Nach der Lehre bewarb sich Lothar im Forschungslabor desselben Betriebes. Er wurde auch wirklich angenommen und dem Chemiker Dr. Mi­chael Marder als Laborant zu­geteilt. Der neue Chef machte einen sehr ge­bildeten Eindruck.
Lustig war es mit Theodor Tintenfisch, dem Hausmeister, der vor allem durch seinen Dialekt auffiel, den Lothar bis dahin nur aus dem Komödienstadel im Westfernsehen kannte. Auf die Frage, woher er denn käme, antwortete Herr Tintenfisch: „Aus Übersee.“ Nun war man ja in der DDR nicht gut über Westdeutschland und seine Bundesländer informiert, aber dass Bayern auf dem Landweg zu erreichen war, wusste Lothar ge­nau und hielt die Antwort deshalb für einen weiteren Witz des Bayern. Herrn Tintenfisch hatte es aus irgendwelchen Gründen von seiner schönen bayerischen Heimat in die DDR verschlagen, aber im Gegensatz zu den Eingeborenen nahm er nicht alles, was passierte, widerspruchslos hin, sondern grantelte lautstark über jeden vermeintlichen Missstand. Er hatte ständig einen verloschenen Zigarrenstummel im Mund. Was immer er sagte, klang furchtbar lustig.
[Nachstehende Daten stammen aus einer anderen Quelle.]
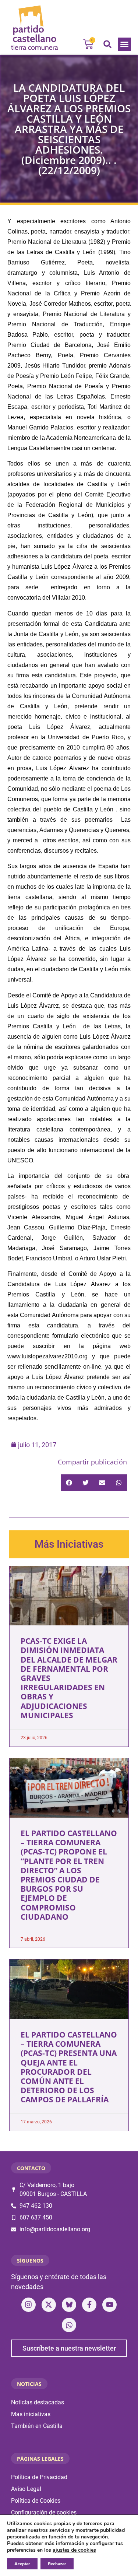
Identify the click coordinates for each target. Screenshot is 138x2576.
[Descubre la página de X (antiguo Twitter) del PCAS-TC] (49, 2305)
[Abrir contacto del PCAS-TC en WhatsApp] (69, 2325)
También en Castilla (37, 2425)
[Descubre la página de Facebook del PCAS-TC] (89, 2305)
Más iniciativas (30, 2414)
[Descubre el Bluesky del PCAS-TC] (69, 2305)
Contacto (31, 2168)
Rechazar (57, 2564)
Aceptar (22, 2564)
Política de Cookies (35, 2500)
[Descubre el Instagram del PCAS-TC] (28, 2305)
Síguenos (30, 2260)
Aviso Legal (26, 2488)
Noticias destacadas (37, 2402)
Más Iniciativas (69, 1544)
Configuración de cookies (44, 2512)
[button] (124, 44)
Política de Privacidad (39, 2477)
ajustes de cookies (74, 2550)
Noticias (29, 2383)
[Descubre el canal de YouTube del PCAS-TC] (109, 2305)
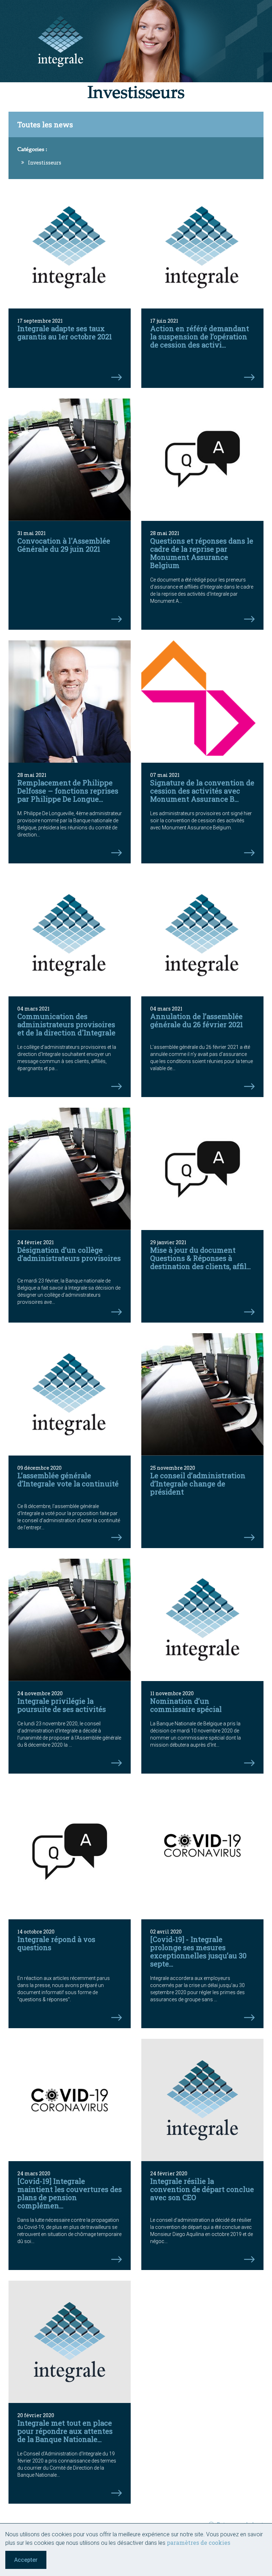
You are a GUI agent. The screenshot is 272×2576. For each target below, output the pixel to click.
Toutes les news (45, 124)
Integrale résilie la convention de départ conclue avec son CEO (202, 2189)
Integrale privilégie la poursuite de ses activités (61, 1705)
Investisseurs (44, 162)
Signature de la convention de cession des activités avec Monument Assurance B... (202, 790)
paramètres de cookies (198, 2542)
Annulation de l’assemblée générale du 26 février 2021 (196, 1020)
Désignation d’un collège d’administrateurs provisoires (69, 1254)
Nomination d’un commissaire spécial (186, 1705)
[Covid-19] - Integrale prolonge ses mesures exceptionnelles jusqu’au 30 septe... (198, 1951)
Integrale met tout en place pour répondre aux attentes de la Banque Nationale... (65, 2431)
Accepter (26, 2559)
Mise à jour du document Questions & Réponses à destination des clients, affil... (200, 1258)
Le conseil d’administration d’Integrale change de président (197, 1483)
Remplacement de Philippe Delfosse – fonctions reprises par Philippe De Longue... (67, 790)
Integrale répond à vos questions (56, 1943)
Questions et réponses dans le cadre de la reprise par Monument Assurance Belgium (201, 553)
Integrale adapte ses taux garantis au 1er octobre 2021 (64, 332)
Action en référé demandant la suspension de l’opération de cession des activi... (199, 336)
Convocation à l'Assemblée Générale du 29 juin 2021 (63, 544)
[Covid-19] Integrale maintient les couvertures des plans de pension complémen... (69, 2193)
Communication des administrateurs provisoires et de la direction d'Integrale (66, 1024)
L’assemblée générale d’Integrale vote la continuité (68, 1479)
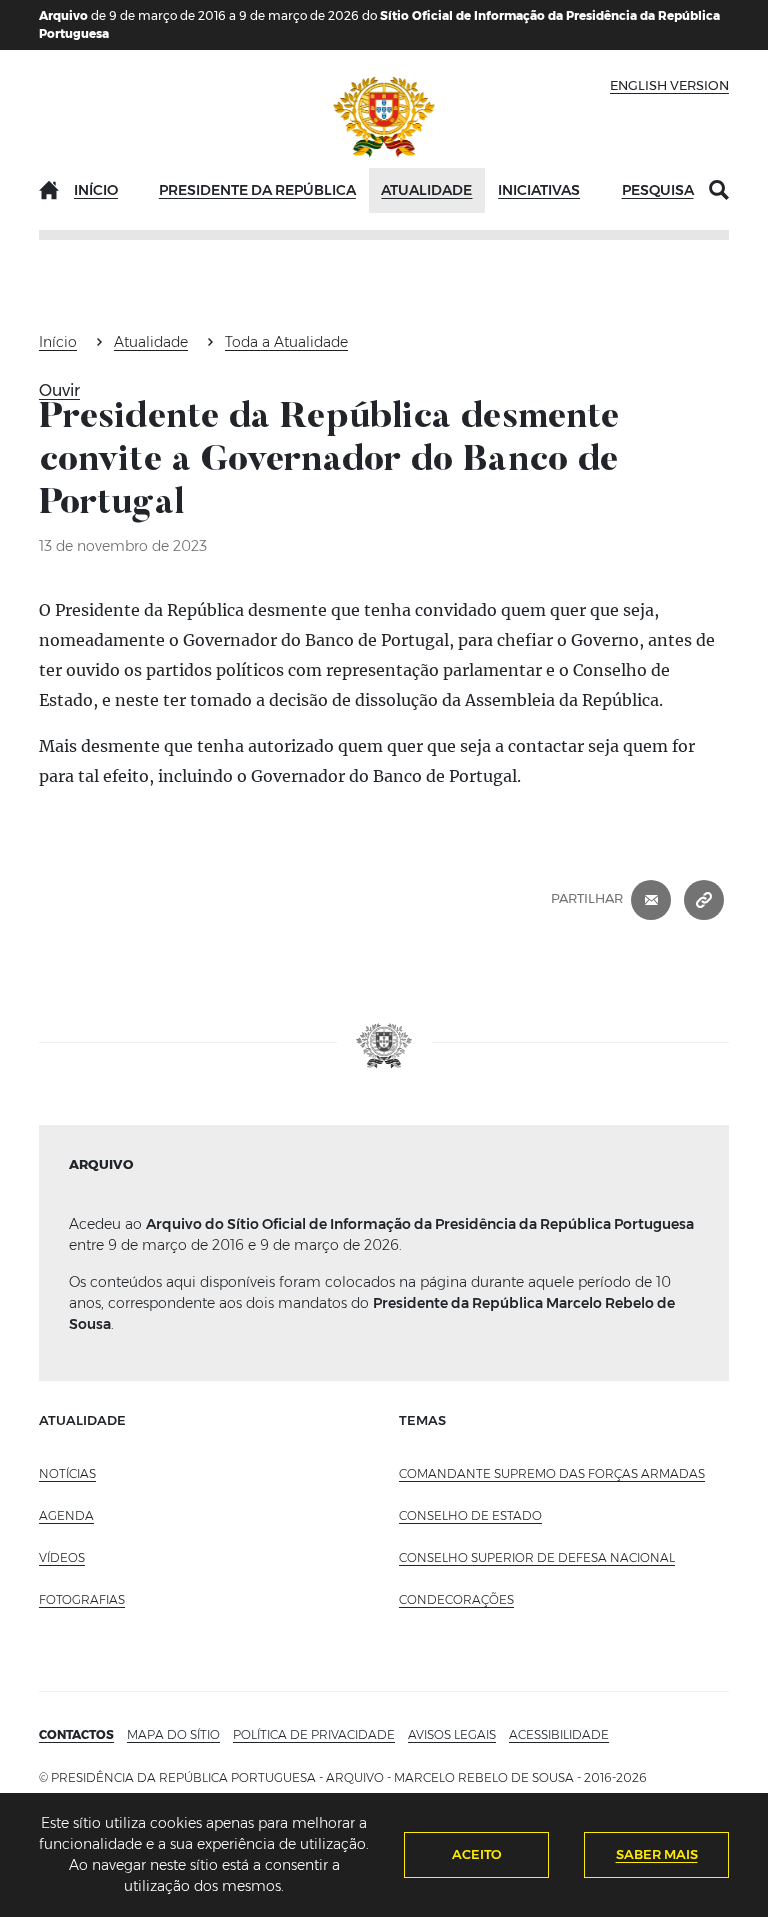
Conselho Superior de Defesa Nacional (537, 1557)
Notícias (67, 1473)
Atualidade (426, 190)
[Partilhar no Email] (651, 898)
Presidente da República (257, 190)
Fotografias (82, 1599)
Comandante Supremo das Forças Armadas (552, 1473)
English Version (669, 85)
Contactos (76, 1734)
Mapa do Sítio (173, 1734)
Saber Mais (657, 1854)
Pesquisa (658, 190)
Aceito (477, 1854)
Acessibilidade (559, 1734)
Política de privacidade (314, 1734)
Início (96, 190)
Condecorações (456, 1599)
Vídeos (62, 1557)
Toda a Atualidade (286, 342)
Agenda (66, 1515)
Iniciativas (539, 190)
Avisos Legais (452, 1734)
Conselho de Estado (470, 1515)
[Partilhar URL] (704, 898)
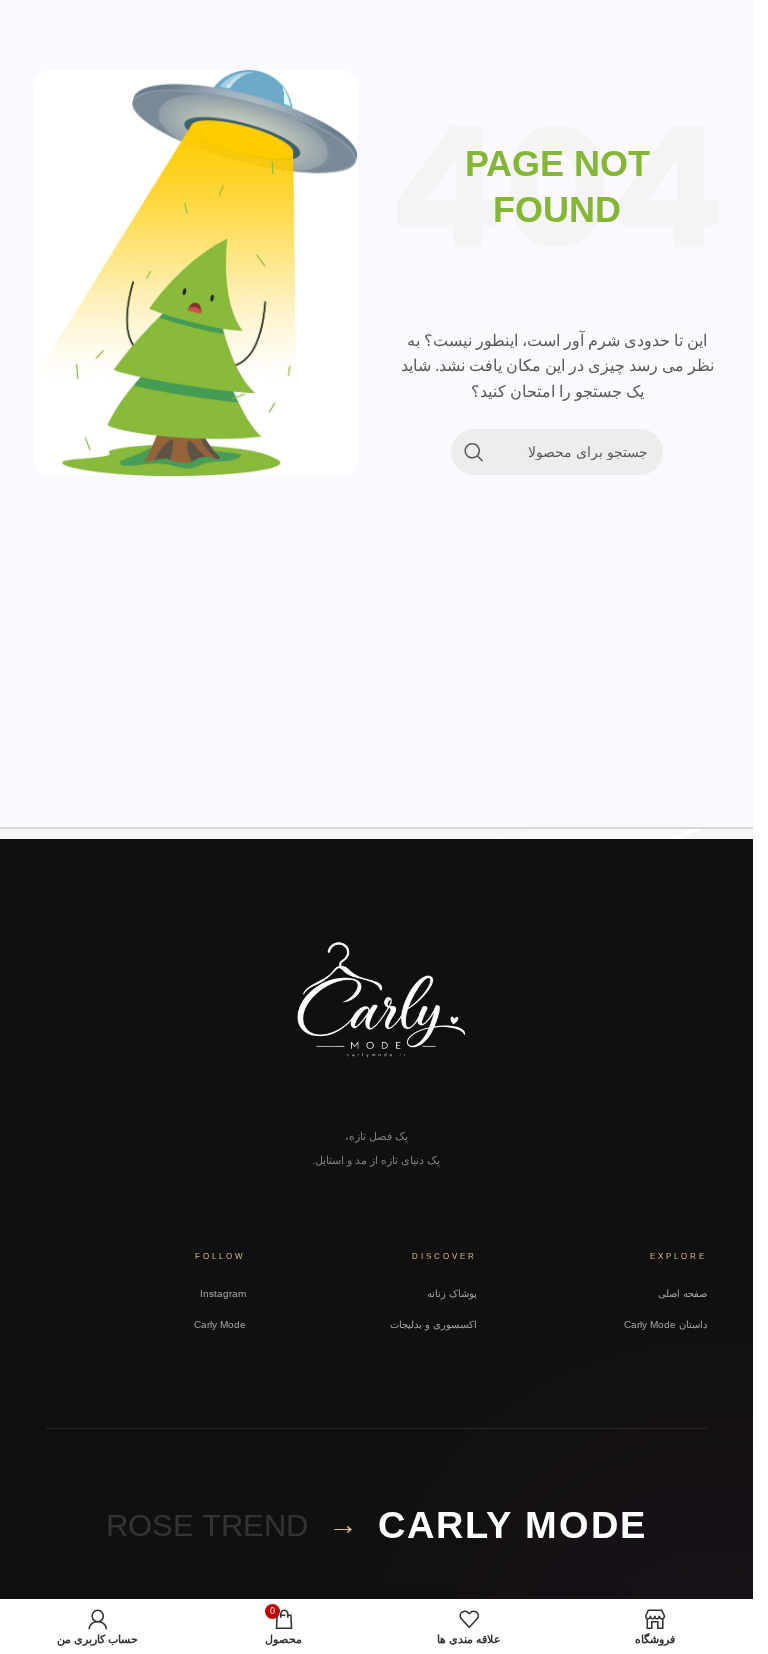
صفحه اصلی (682, 1293)
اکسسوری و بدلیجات (433, 1324)
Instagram (223, 1293)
In seiner neuen Tätigkeit musste Lothar Versuchsanord­nungen nach An­weisung des Chefs aufbauen, an denen dann eine andere Kollegin Messreihen durchzuführen hatte. Das klingt im ersten Moment einfach, war aber gar nicht so leicht zu be­werkstelligen, denn Dr. Marder war ein Genie und setzte nicht nur dieselbe Fähigkeit bei seinen Mitarbeitern voraus, sondern darüber hinaus auch die Gabe seine Gedanken lesen zu können. Er hielt nichts von Zeich­nungen, sondern erwartete, dass man sei­ne Geistesblitze sofort vollständig durchdrang und in die Realität umsetz­te.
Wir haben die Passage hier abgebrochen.